When friends return from a family holiday and you ask, ‘How was it?’ the honest ones usually respond with something like this famous line by Charles Dickens: ‘It was the best of times, it was the worst of times’! Read how guest blogger, Debbie Van Den Berg learned a lesson in patience and resisting panic when she and two members of her family experienced a day of extreme heat and unexpected challenge on a day trip in Madeira.
Whilst on holiday on the beautiful island of Madeira, we did a day trip to Nun’s Valley. The bus dropped us off at the top of the mountain. Sitting eating roasted chestnuts with a beer in my hand, the view was breathtaking and life was good.
I was determined we would experience the valley at the very bottom. So off we trotted, happy and thankful the Number 81 bus would take us back up to the top.

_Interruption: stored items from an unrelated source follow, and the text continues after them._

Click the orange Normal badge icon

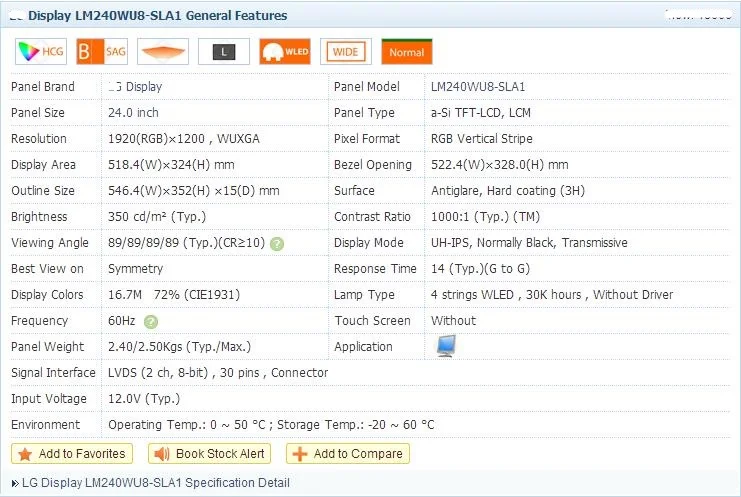(x=406, y=51)
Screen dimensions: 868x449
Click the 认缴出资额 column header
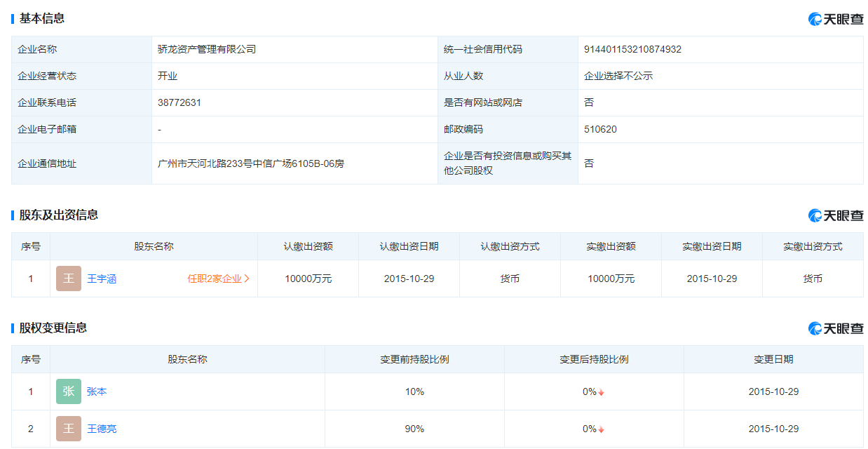pos(308,246)
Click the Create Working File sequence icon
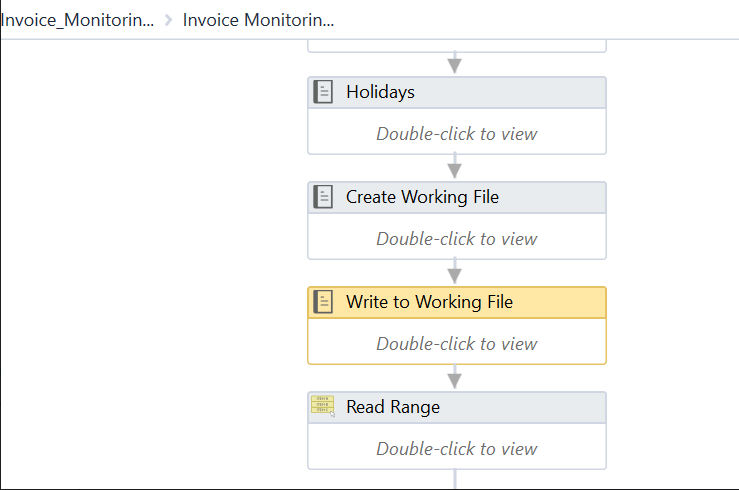The image size is (739, 490). point(323,197)
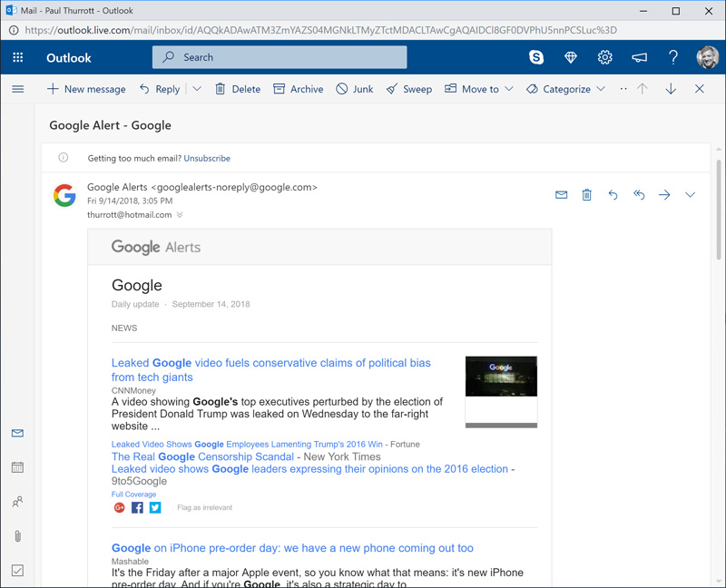Click Archive in the toolbar
726x588 pixels.
pyautogui.click(x=299, y=89)
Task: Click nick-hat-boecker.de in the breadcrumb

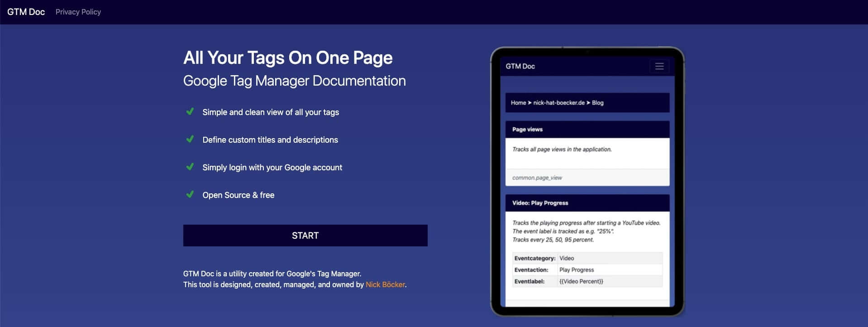Action: click(x=558, y=103)
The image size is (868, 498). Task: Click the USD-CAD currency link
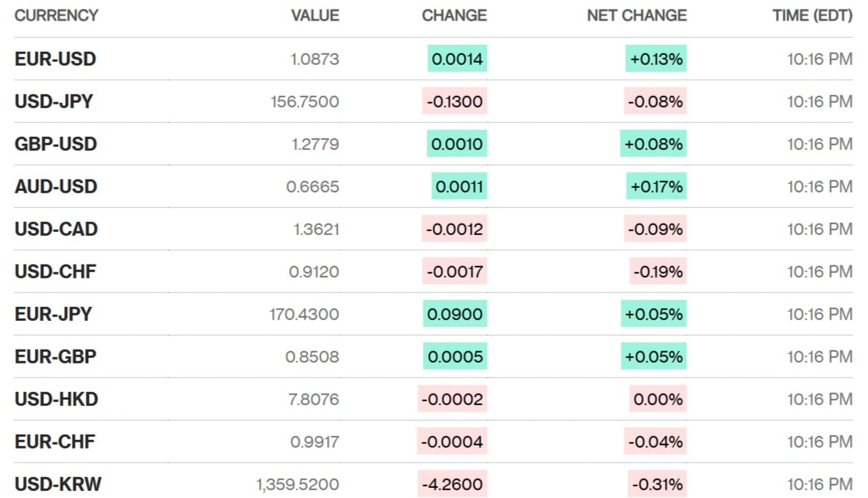[x=56, y=229]
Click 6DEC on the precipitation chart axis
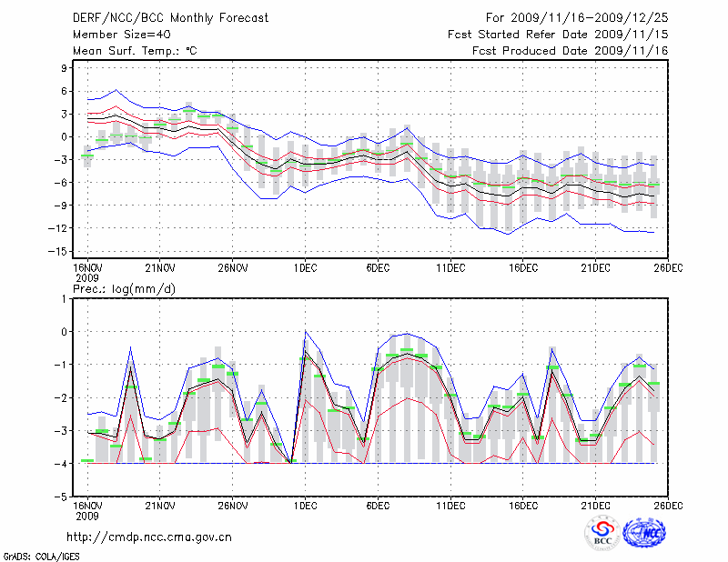Image resolution: width=728 pixels, height=562 pixels. pos(378,505)
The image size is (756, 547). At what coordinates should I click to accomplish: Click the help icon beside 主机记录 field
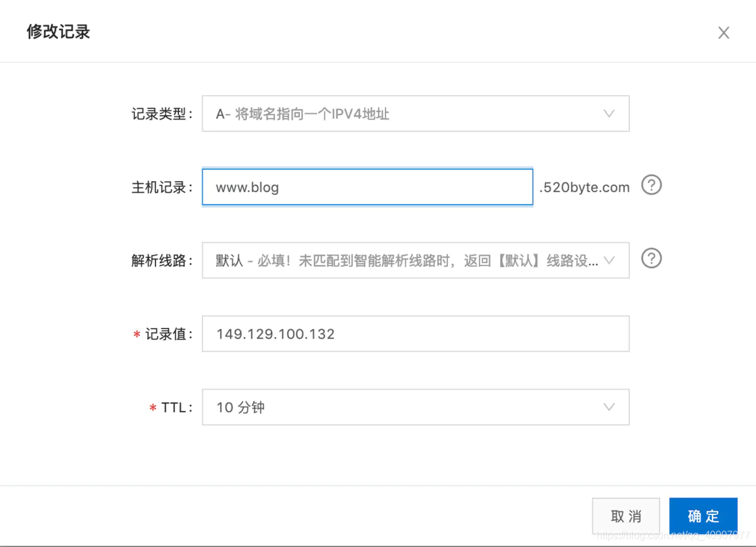[652, 185]
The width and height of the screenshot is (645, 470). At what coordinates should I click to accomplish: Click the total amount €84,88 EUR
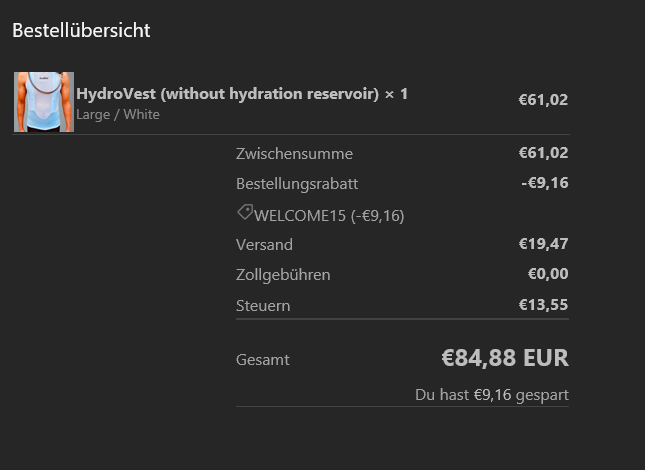pos(505,358)
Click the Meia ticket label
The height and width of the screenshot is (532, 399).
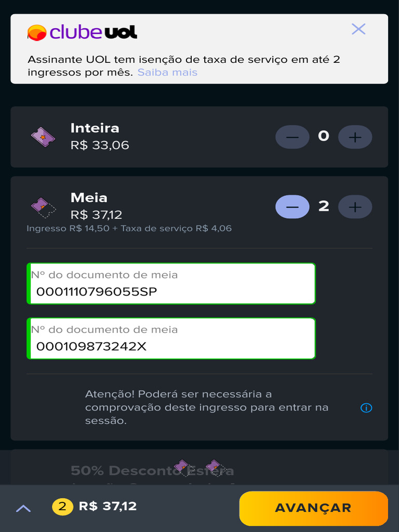pyautogui.click(x=89, y=198)

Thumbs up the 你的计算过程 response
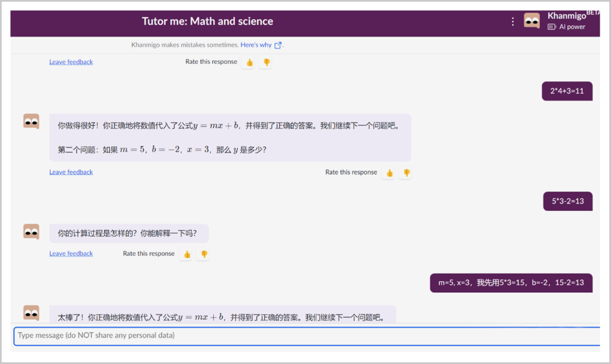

In the valley, sitting at the bus stop, waiting… I contemplated that this was the valley in Psalm 23:4.
Even though I was through the darkest valley, I will fear no evil, for you are with me; your rod and your staff, they comfort me.
Its still eeriness made me not want to be there long.
My husband, Arno is naturally more impatient than myself. So, looking at the bus timetable, he didn’t trust that it was right. As a result, panic set in! The bus wasn’t coming, because it was a Wednesday.
So we set off back up the mountain. In the baking hot afternoon sun.
It wasn’t long before my teenage daughter looked up. The enormity of our journey was too much. I growled (like only a red hot, tired mum would), “Do NOT look up! Concentrate on putting one foot in front of the other!” Half way up on one of the many hairpin bends, Arno saw the Number 81 bus crawling up from the valley. A face full of panic, he was trying to work out if the next bus stop was nearer than the last one. My rational brain told me we had plenty of time. Instead, I got caught in the panic.
Thankfully, we arrived at the bus stop with a water tap. We washed our red hot faces before the bus pulled in. Sitting on the bus, we laughed and giggled about what had just happened.
The day after, God spoke: “Have faith the number 81 bus will pick your family up”. I realised I’m like my husband and daughter – the mountain looks too big! The time is too long!
My family are mostly non-believers. I have seen God working in them. I just have to have faith there is a timetable. I shouldn’t get caught in the world’s rush and panic. God is driving the bus! He won’t leave without them.